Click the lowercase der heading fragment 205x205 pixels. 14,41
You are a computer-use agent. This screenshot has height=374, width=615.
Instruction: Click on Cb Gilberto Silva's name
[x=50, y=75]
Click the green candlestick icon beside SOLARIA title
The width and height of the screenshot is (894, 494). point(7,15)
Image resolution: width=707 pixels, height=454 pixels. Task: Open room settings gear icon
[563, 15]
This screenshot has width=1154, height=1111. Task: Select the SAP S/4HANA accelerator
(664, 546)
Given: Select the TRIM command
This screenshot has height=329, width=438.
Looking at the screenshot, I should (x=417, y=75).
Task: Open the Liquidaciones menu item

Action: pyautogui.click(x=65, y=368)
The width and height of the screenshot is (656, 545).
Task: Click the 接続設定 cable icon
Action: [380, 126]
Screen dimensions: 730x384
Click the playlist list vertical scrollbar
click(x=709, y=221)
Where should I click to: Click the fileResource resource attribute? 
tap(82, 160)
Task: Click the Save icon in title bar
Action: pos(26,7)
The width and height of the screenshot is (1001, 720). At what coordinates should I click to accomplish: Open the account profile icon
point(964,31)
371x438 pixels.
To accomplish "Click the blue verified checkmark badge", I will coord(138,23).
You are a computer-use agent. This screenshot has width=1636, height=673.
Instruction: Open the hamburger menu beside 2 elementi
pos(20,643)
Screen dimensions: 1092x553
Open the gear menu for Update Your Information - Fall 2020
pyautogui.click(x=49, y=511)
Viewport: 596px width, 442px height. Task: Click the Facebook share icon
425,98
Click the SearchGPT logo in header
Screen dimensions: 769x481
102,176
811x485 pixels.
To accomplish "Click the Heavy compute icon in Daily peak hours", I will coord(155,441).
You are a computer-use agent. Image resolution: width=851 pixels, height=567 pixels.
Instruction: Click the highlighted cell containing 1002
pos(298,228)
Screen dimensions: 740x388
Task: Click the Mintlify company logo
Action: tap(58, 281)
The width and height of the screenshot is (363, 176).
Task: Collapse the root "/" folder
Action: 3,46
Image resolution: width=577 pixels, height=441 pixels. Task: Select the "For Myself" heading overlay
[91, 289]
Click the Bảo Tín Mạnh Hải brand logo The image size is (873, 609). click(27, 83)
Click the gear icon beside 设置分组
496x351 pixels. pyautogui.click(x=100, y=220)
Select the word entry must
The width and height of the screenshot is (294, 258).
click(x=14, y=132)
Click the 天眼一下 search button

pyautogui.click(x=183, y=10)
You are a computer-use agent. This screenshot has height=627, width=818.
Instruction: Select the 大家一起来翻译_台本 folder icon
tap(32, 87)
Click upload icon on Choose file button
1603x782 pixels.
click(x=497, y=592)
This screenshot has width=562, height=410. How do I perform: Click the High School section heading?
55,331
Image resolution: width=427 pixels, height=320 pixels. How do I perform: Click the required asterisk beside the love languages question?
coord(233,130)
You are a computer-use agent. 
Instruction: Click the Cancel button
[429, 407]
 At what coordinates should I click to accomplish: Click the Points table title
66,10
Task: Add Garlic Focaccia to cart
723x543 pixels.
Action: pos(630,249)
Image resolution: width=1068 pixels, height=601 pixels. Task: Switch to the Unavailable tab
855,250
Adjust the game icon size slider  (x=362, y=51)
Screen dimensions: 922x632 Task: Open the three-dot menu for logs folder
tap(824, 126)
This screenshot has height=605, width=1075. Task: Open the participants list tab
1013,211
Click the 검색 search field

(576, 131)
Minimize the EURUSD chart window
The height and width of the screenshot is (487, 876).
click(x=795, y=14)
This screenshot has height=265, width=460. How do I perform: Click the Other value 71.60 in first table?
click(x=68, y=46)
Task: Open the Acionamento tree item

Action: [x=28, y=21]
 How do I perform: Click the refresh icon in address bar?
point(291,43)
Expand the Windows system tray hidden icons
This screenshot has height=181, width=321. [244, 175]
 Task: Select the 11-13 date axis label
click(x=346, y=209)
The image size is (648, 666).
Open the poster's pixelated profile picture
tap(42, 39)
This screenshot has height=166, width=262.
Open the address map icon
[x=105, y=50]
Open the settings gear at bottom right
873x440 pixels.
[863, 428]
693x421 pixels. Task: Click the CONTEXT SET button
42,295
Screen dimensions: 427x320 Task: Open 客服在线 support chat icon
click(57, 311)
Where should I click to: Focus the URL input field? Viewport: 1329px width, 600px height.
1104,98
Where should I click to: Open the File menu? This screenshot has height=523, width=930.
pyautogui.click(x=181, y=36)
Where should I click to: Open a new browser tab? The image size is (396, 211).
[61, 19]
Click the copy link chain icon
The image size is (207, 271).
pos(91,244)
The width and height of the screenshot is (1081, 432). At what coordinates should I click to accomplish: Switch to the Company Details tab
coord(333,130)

------------------------------------------------------------

■ What needs to be done: Lines that contain "computer" should be pulled from the entries above and reported.

■ Solution for this task:
You are a computer-use agent. This screenshot has height=374, width=615.
You are a computer-use agent. This screenshot has width=1636, height=673.
You are a computer-use agent. Image resolution: width=851 pixels, height=567 pixels.
You are a computer-use agent. This screenshot has height=627, width=818.
You are a computer-use agent. 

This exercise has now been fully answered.